5. Research nursing and assisted living facilities in your community, in case you need them
I’d bet that nobody ever thinks, “Gee, when I get older, I really want to go live in a nursing home.” We’d prefer to remain independent and age in place in our own homes. And, indeed, more options are becoming available for that to happen. This is encouraging, since reports suggest that aging in place can have emotional and health benefits for those who can manage it.
But, for some of us, end-of-life care may involve assisted living or nursing home care, especially if we live long into old age. Not all of us will have supportive family and friends available to care for us if we need help. Many do not have adult children; or have adult children who live too far away to provide daily care. Luckily, there are some innovative long-term care developments that offer patient-centered care. That means that you spend your day according to your schedule, not an institution’s: rising, dining, dressing, and participating in activities as you choose. Moreover, there’s much to be said about living with others in a setting that can combat the loneliness and isolation that afflict so many elders living alone and that contribute to poor health.
You can learn more about culture change and patient-centered care in long-term care settings from two organizations, The Pioneer Network and LeadingAge. The Pioneer Network offers a list of excellent questions to ask if you’re considering a move to assisted living.
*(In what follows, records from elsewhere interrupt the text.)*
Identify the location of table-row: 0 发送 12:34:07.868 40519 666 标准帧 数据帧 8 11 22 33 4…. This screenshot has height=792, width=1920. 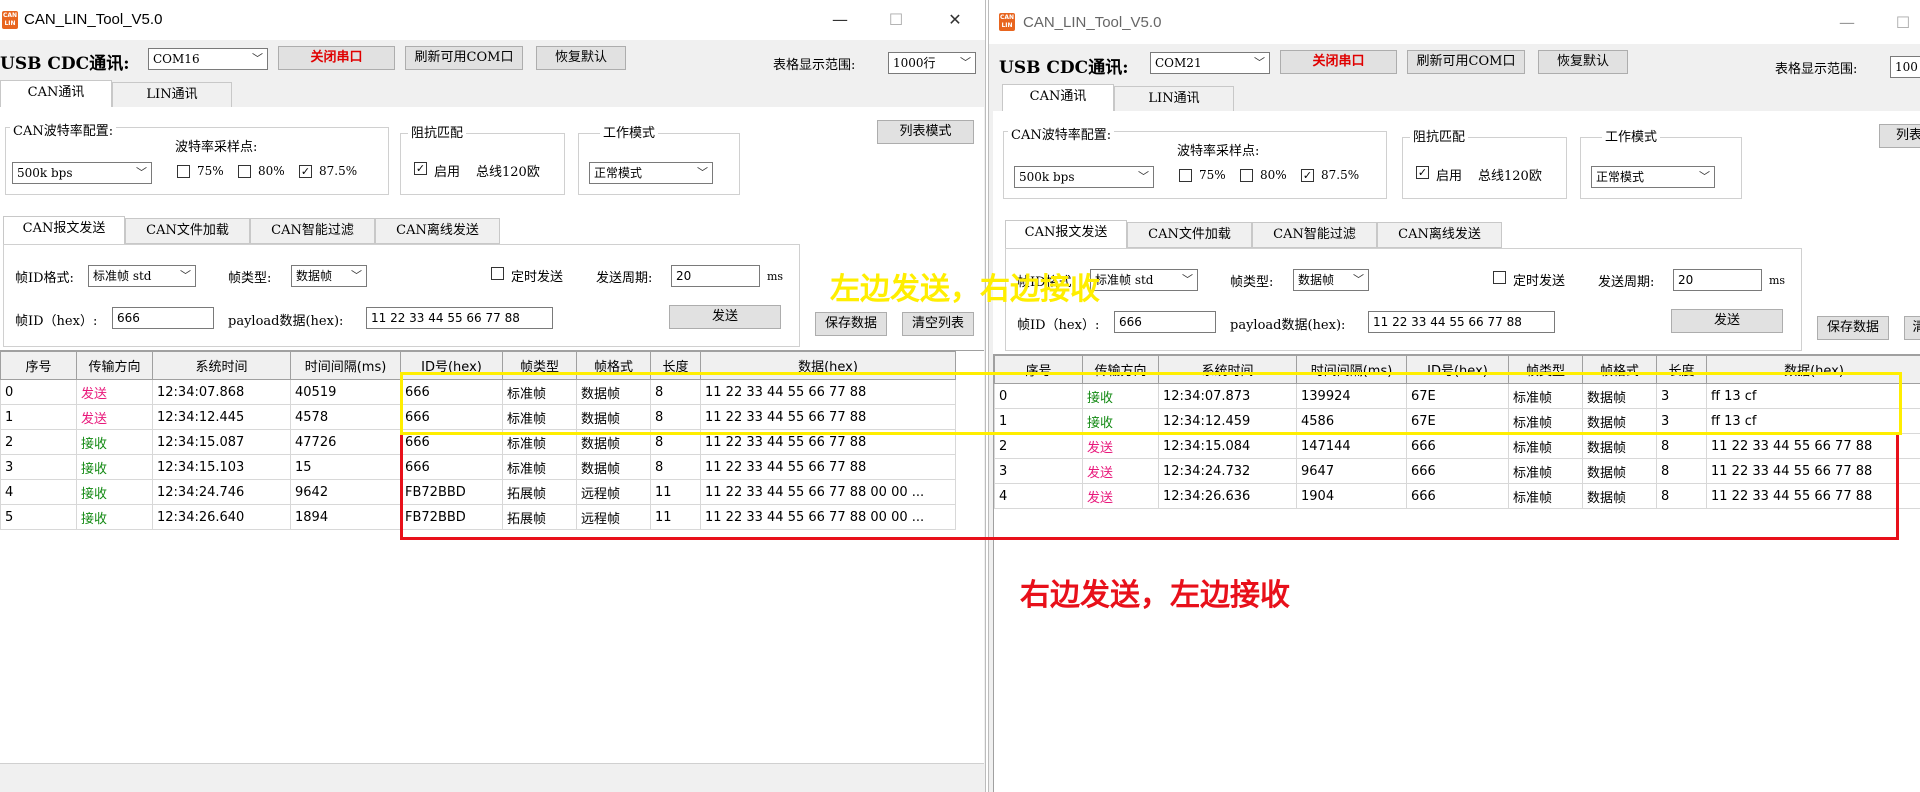
(478, 392).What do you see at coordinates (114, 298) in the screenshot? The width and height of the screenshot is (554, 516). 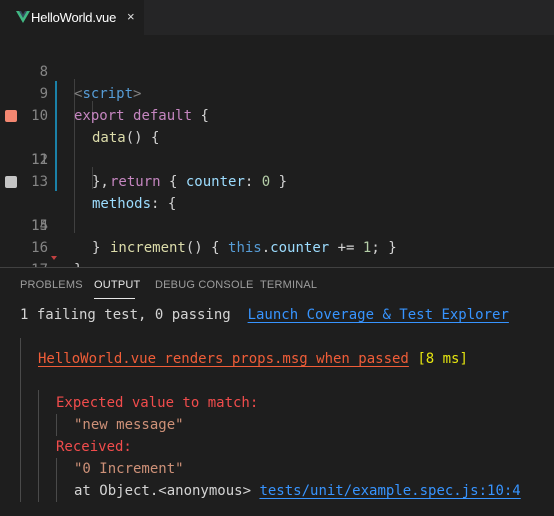 I see `active-tab-indicator` at bounding box center [114, 298].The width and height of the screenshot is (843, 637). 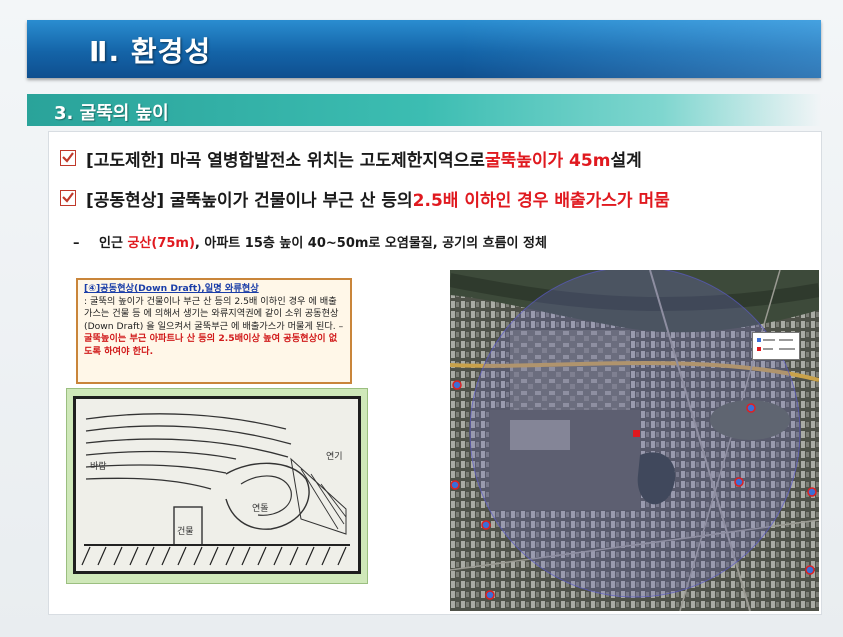 What do you see at coordinates (334, 457) in the screenshot?
I see `diagram-label-smoke: 연기` at bounding box center [334, 457].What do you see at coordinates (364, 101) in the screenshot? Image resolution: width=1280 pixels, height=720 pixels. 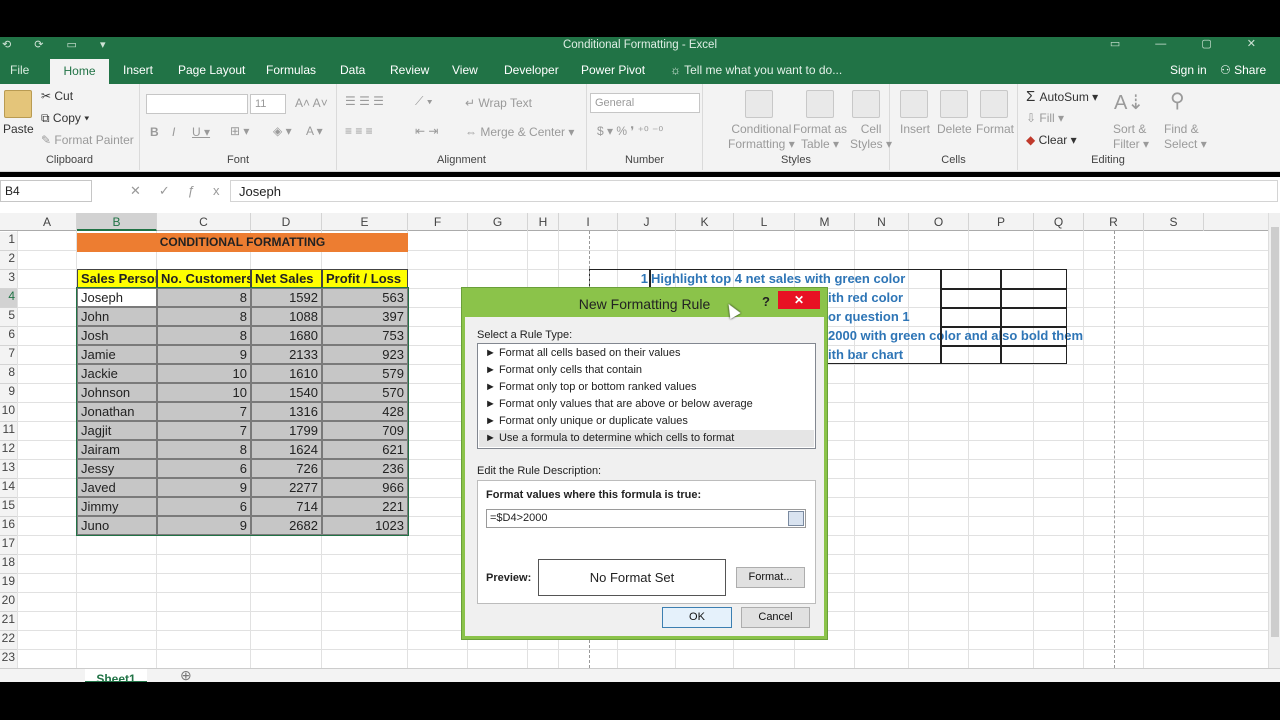 I see `vertical-align-buttons: ☰ ☰ ☰` at bounding box center [364, 101].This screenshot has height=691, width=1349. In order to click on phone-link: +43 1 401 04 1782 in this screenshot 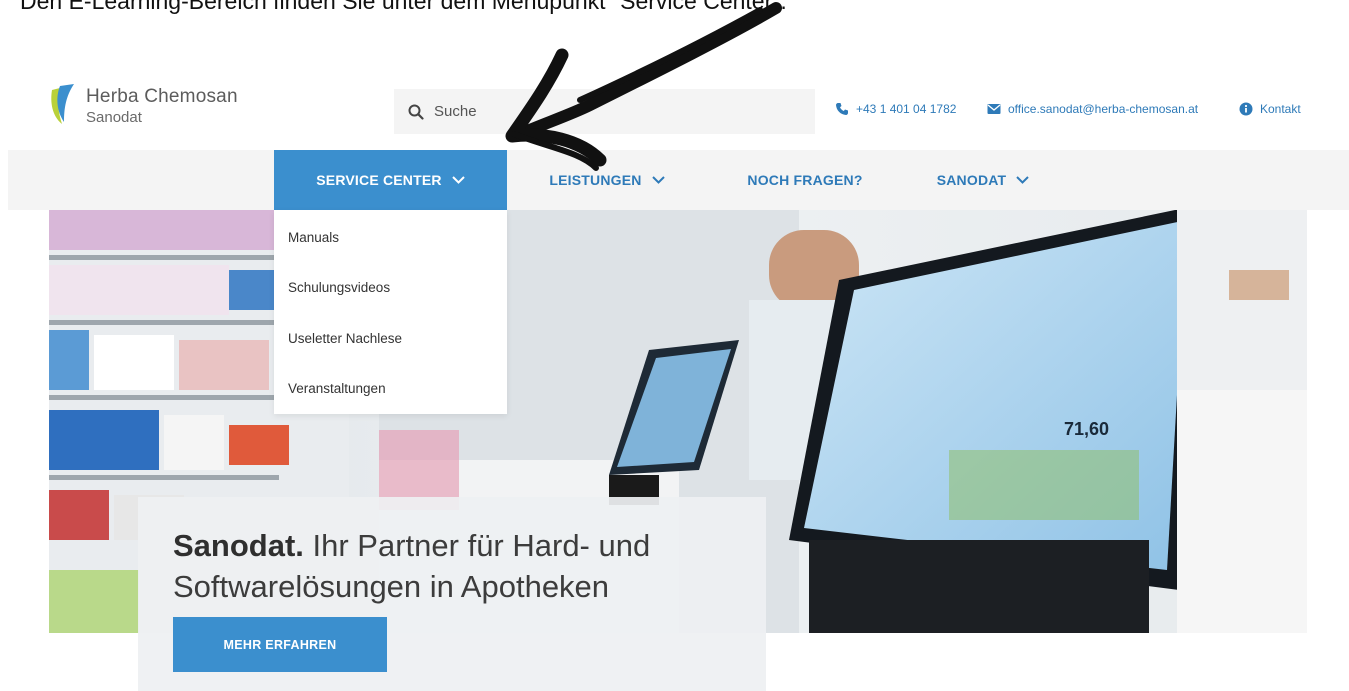, I will do `click(896, 109)`.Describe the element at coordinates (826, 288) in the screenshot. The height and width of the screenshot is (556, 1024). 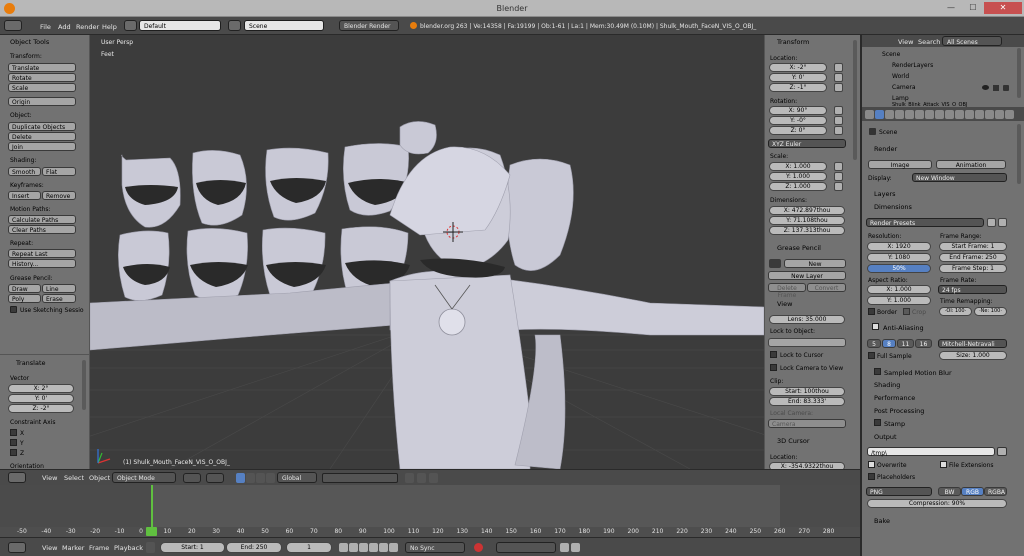
I see `convert-button: Convert` at that location.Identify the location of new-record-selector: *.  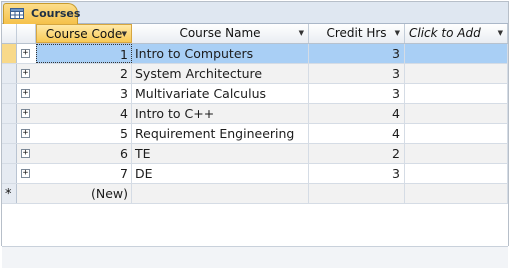
(10, 194).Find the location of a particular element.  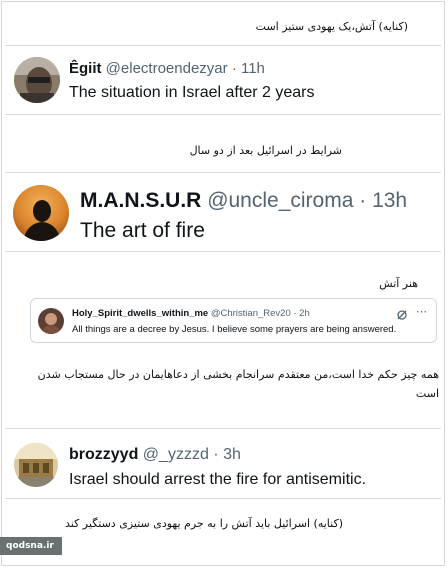

tweet1-time: · 11h is located at coordinates (248, 68).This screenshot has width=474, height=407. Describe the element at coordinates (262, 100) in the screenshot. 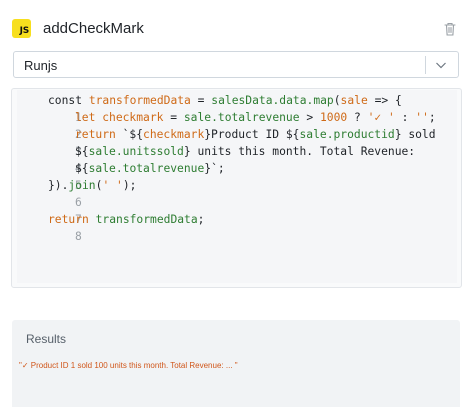

I see `identifier-token: salesData.data.` at that location.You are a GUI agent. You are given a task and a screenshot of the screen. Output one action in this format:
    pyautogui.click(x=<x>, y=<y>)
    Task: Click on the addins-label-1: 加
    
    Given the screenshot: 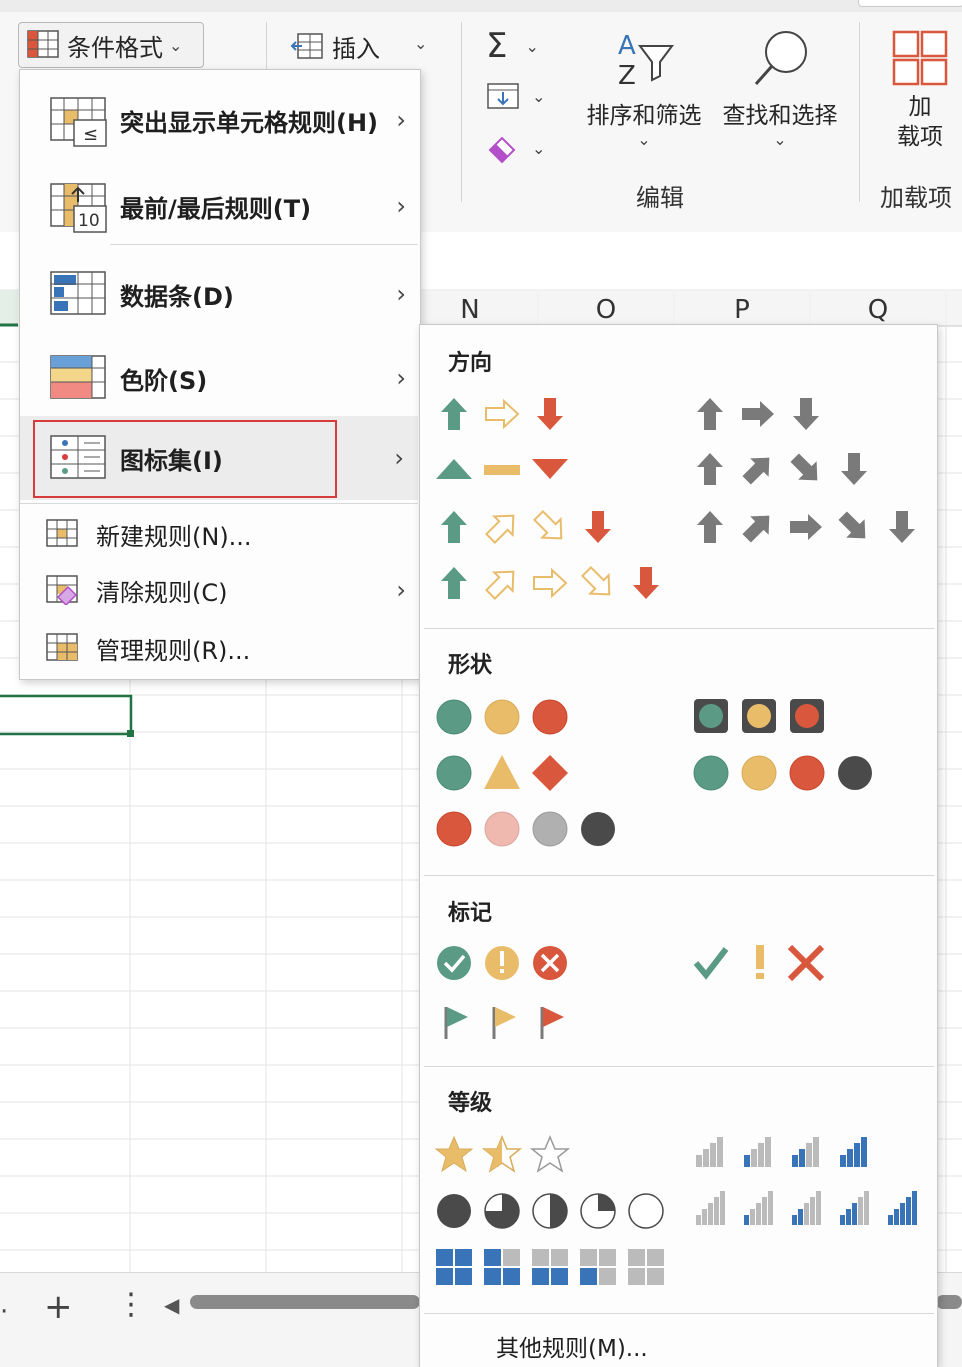 What is the action you would take?
    pyautogui.click(x=920, y=107)
    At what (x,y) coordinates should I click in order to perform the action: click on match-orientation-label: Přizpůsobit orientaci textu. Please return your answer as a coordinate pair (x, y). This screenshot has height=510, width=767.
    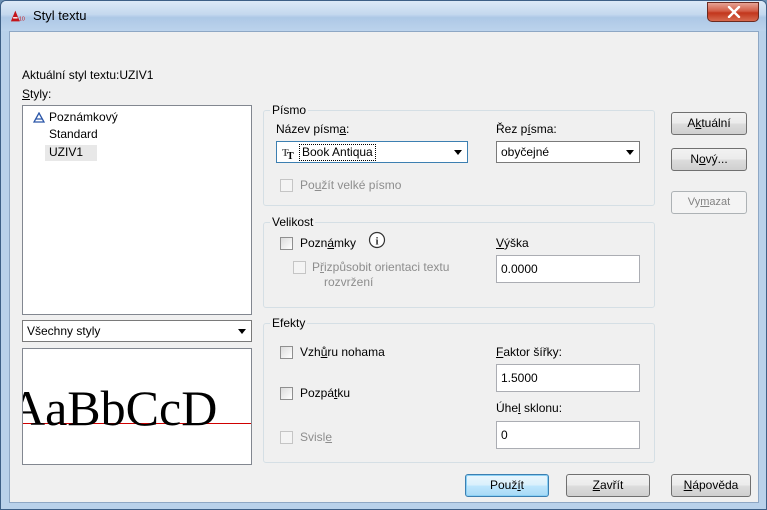
    Looking at the image, I should click on (381, 267).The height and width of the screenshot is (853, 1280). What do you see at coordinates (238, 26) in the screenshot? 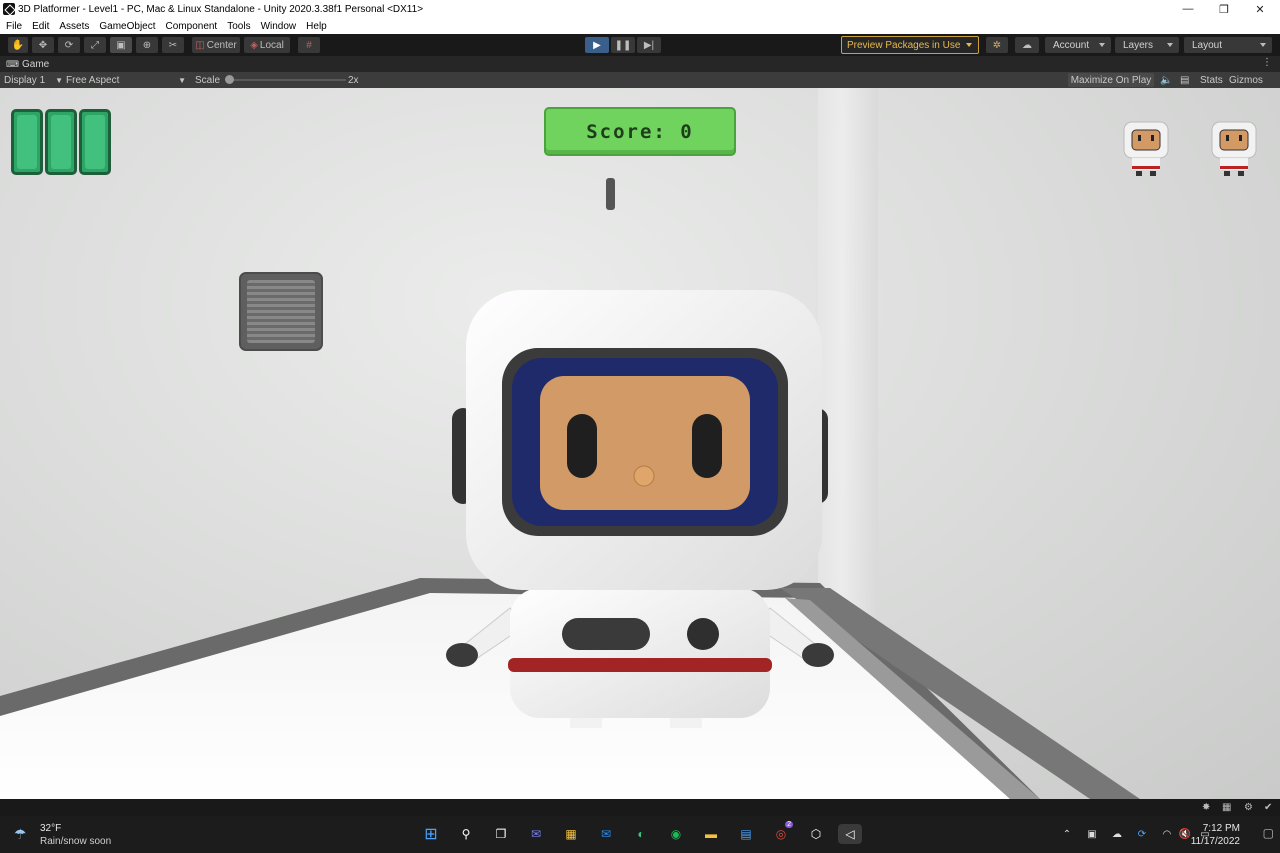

You can also compare quality of care in a nursing home by checking Medicare’s Nursing Home Compare website, and looking at their guidebook for how to assess staffing, operations, and care at a nursing home.
6. Advocate for better end-of-life care for everyone
In addition to planning for our own care, I can’t emphasize enough how important it is to advocate for everyone. Our current system is plainly unsustainable. I believe that for aging baby boomers, it’s time to tap back into our activist genes and address the many intertwined social and medical issues involved in end-of-life care.
The very foundation of how society pays for palliative care should be rethought and adjusted to respond better to the way people really die now (as opposed to how they died in the ‘70s, when hospice began). The way we deal with multiple cultures and differences in sexual and gender orientation has to become more sensitive. The way we design and operate long-term care facilities has to change to better enhance the dignity and quality of life of their residents. The way we train and compensate direct care workers, such as certified nursing assistants and home health aides, needs to reflect the growing importance of their role. The way public policy addresses medical care but not the critically important element of non-medical support for the very frail has to change, too.
In the medical realm, we can support initiatives aimed at compensating professionals who go into palliative care fields. It’s still too often the case that tests, procedures, and treatments are reimbursed at a higher rate than are the compassionate discussions with patients and their families that are the heart of good end-of-life care.
We can also support research into palliative care. Too few studies have looked at some of the important elements of care, like how much palliative care is tied to pain reduction, cultural issues, spiritual issues, or even patient satisfaction with the process.
We must do all what we can to arm ourselves with knowledge, to communicate clearly with others about our wishes, and to advocate for quality end-of-life care. Our lives, literally, depend on it.